4.10 Evans blue dye assays
The permeability of BSCB was examined by Evans blue (EB). One day after injury, rats were injected with 2% Evans blue dye (Solarbio, Beijing, China) through the tail vein. After waiting for 3 h, the EB solution was allowed to circulate fully in the body. The rats were then anesthetized with 1% (w/v) pentobarbital sodium (50 mg/kg) and perfused with normal saline (0.9%). Subsequently, the spinal cord injury site was excised and photographed for recording. After weighing, the tissue was incubated with N,N-dimethyl formamide (Macklin, Shanghai, China) for 3 days at 72 °C. Finally, the supernatant was collected, and the optical density was quantified using a microplate reader (at an excitation wavelength of 620 nm and an emission wavelength of 680 nm).
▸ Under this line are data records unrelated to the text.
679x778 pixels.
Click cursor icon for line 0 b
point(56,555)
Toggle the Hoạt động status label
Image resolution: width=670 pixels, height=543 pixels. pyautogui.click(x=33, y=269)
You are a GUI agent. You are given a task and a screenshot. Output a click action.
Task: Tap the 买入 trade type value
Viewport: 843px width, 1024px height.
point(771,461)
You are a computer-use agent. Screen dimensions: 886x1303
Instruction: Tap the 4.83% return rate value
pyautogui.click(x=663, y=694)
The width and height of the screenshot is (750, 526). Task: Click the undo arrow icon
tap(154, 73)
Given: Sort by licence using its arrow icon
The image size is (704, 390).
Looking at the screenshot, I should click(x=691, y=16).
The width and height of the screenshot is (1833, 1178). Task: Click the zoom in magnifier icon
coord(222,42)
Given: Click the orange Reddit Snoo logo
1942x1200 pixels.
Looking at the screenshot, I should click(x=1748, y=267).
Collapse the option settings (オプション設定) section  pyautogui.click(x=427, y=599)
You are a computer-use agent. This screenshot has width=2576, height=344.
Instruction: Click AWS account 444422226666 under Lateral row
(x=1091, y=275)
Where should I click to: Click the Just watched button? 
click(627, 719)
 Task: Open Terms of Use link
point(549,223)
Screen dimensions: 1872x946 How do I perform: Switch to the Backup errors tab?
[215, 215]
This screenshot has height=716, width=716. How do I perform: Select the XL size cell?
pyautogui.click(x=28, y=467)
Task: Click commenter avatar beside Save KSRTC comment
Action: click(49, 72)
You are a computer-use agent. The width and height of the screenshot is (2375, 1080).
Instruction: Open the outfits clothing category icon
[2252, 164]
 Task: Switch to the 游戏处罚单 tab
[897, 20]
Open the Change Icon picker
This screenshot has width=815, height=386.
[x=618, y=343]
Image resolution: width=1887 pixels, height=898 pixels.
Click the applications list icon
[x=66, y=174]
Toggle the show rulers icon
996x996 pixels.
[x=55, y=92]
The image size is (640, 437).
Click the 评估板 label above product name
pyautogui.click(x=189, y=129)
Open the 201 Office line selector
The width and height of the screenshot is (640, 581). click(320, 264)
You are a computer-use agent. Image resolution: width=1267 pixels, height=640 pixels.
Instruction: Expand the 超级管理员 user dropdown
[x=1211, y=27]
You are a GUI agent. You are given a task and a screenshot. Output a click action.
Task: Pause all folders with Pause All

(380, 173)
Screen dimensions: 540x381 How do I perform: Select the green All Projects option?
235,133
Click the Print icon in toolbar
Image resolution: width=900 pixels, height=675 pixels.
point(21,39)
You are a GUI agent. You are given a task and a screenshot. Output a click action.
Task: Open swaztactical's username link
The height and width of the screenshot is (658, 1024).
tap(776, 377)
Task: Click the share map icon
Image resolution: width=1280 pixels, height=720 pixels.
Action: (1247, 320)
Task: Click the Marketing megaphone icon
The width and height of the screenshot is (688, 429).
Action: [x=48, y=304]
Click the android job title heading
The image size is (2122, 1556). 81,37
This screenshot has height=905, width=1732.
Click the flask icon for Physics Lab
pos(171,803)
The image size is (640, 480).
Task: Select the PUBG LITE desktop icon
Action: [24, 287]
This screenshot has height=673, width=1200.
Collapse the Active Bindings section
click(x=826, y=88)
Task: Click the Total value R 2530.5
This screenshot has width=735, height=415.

4.11 Paracellular permeability assay
HBMECs were grown on transwell inserts on a 24-well plate with a 0.4 μm pore size. After receiving OGD for 6 h, fluorescein isothiocyanate (FITC)–dextran (Sigma‒Aldrich, USA) was added to the medium for an additional 2 h of incubation. Subsequently, the fluorescence intensity of FITC-dextran was quantified using a microplate reader (at an excitation wavelength of 493 nm and an emission wavelength of 517 nm).
4.12 Statistical Analysis
In this study, all the data are expressed as the mean ± standard error of the mean (SEM). Statistical significance was determined by Student’s t test when there were only two groups. One-way analysis of variance (ANOVA) and Dunnett's post hoc test were performed when more than two groups needed to be compared. A P value < 0.05 was considered statistically significant.